Applicant's summary and conclusion

Interpretation of results:

irritating

Remarks:

Migrated information Criteria used for interpretation of results: EU

Conclusions:

Since the cornea opacity caused by the test item was irreversible within 21 days observation period, F 213 Red is classified as ”R41 - Risk of serious damage to eyes”.

Executive summary:

The acute eye irritation study of the test item F 213 Red was performed in three albino New Zealand White rabbits. The irritation effect of the test item was evaluated according to the Draize method (OECD No.: 405, 2002). The test item was placed into the conjunctival sac of the left eye of the animals.

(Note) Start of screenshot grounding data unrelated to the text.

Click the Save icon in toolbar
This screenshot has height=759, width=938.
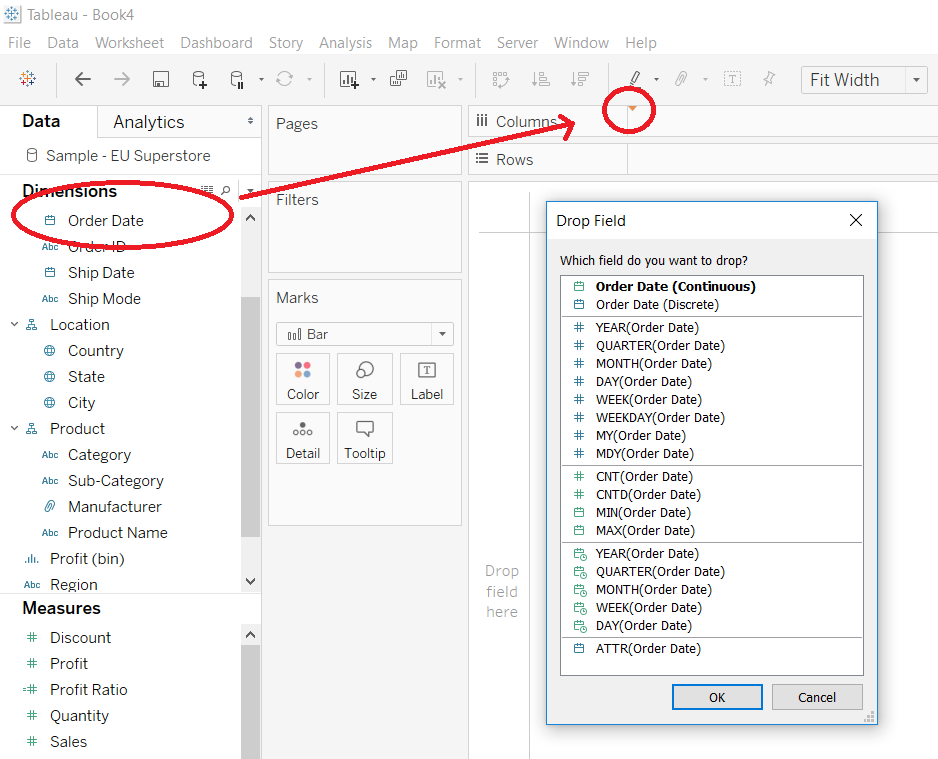coord(160,80)
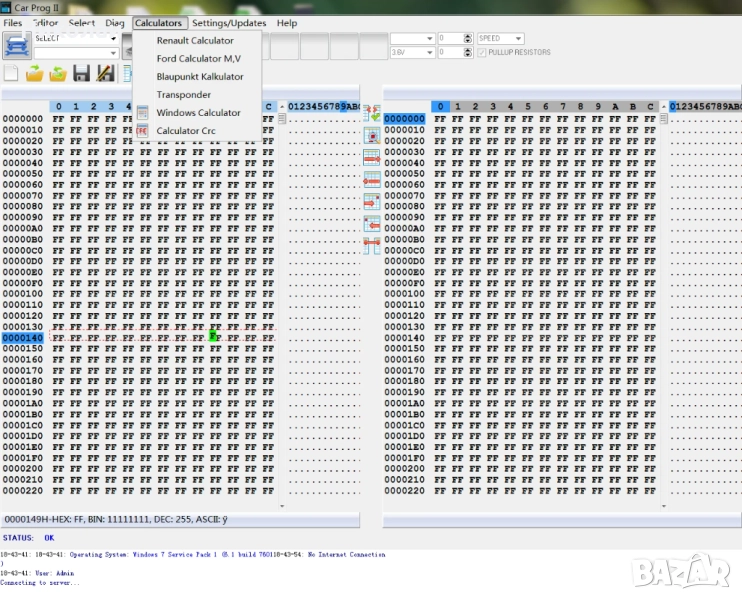The image size is (742, 600).
Task: Save using the floppy disk icon
Action: click(x=81, y=73)
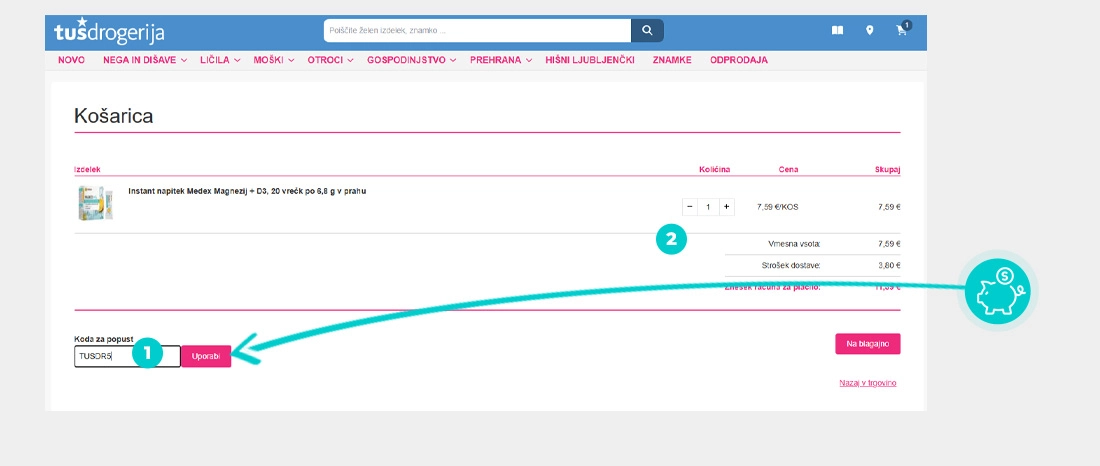Open the shopping cart icon
1100x466 pixels.
pos(902,31)

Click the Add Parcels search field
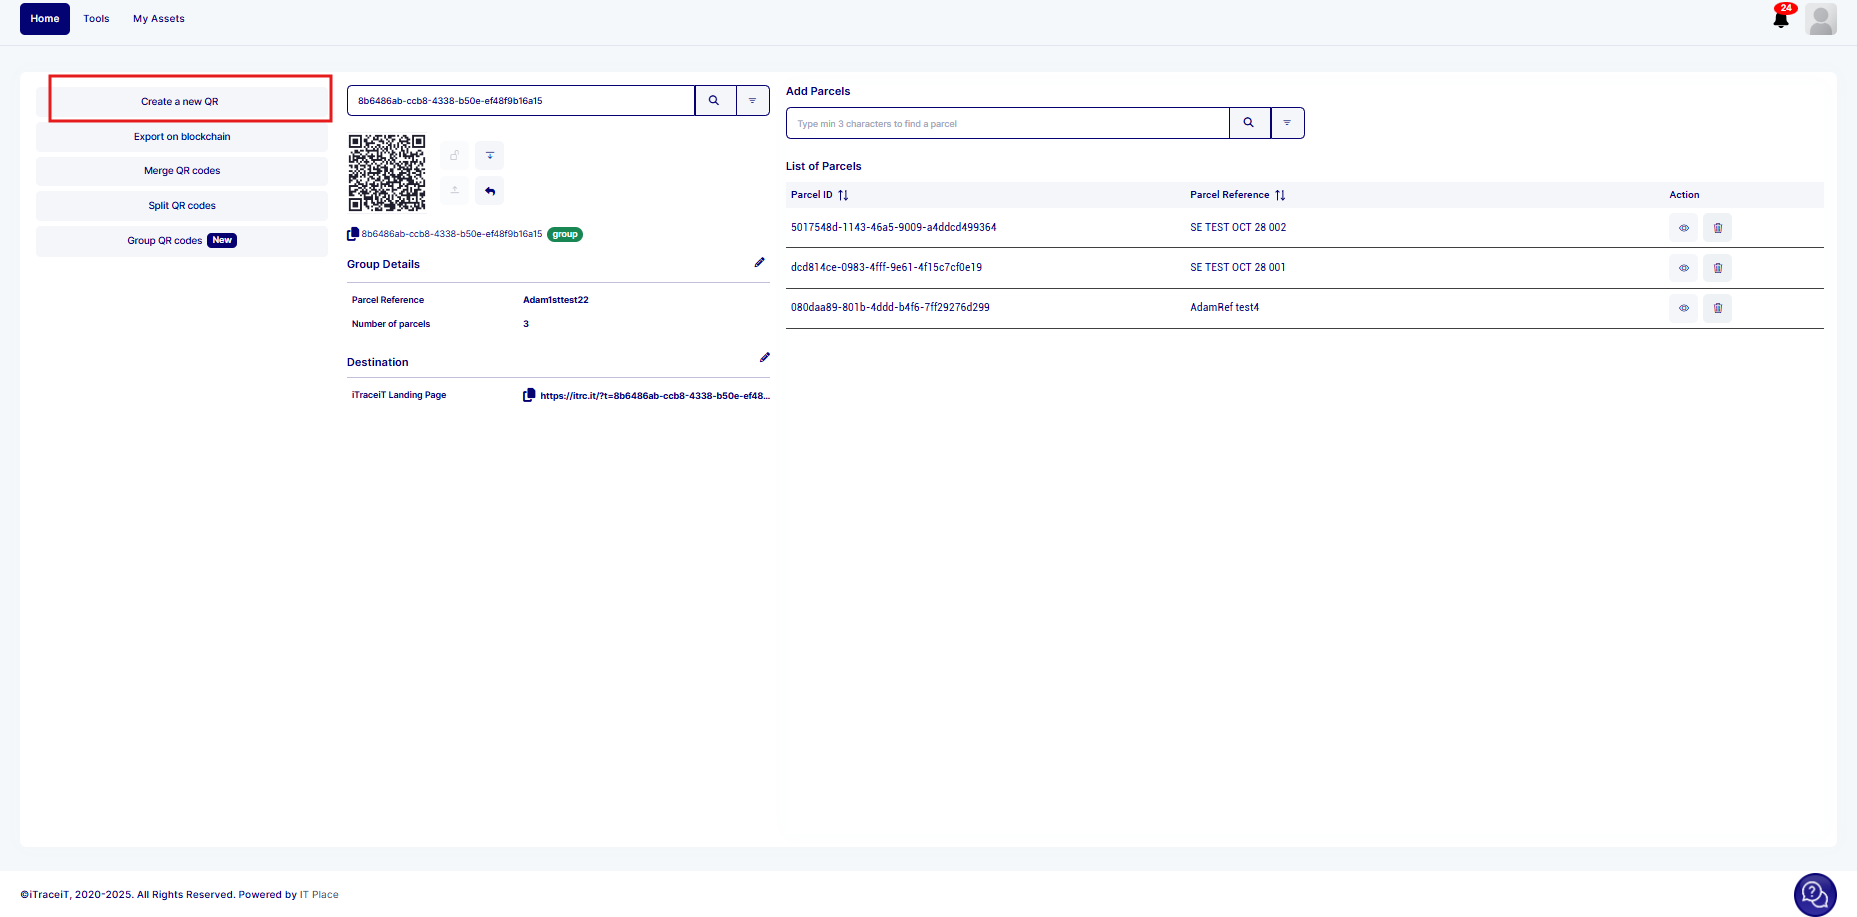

The untreated right eye served as control. 0.1 g of the test item was used for the study in pure state, as a single dose. The eyes of the test animals were washed out with physiological saline at observation one hour after the treatment. One hour after the single application of test item F 213 Red into one eye of the rabbits, chemosis and discharge of conjunctivae were observed in all rabbits, whereas redness was only noted in one animal. Initial pain reaction was observed in all test animals. 24, 48 and 72 hours after the treatment conjunctival redness, chemosis, discharge and slight cornea opacity with an area of greater, than three quarters of the cornea were found in all animals. One week after the treatment conjunctival redness and discharge were found in one rabbit. In one other animal, conjunctival chemosis and discharge were noted. In all rabbits cornea opacity was observed, no details of iris were visible in an area of greater than three quarters of the cornea. Two weeks after the treatment cornea opacity with an area of greater than three quarters of the cornea was still observed in all animals. Three weeks after the treatment cornea opacity was observed in case of all rabbits. The area of the cornea involved did not change compared to the one week and two week observation. Treating with test item F 213 Red had no impact on the body weight change of the animals showed under the duration of the study. During the study the control eyes of the animals were symptom-free. General state and the behaviour of animal were normal throughout the study period.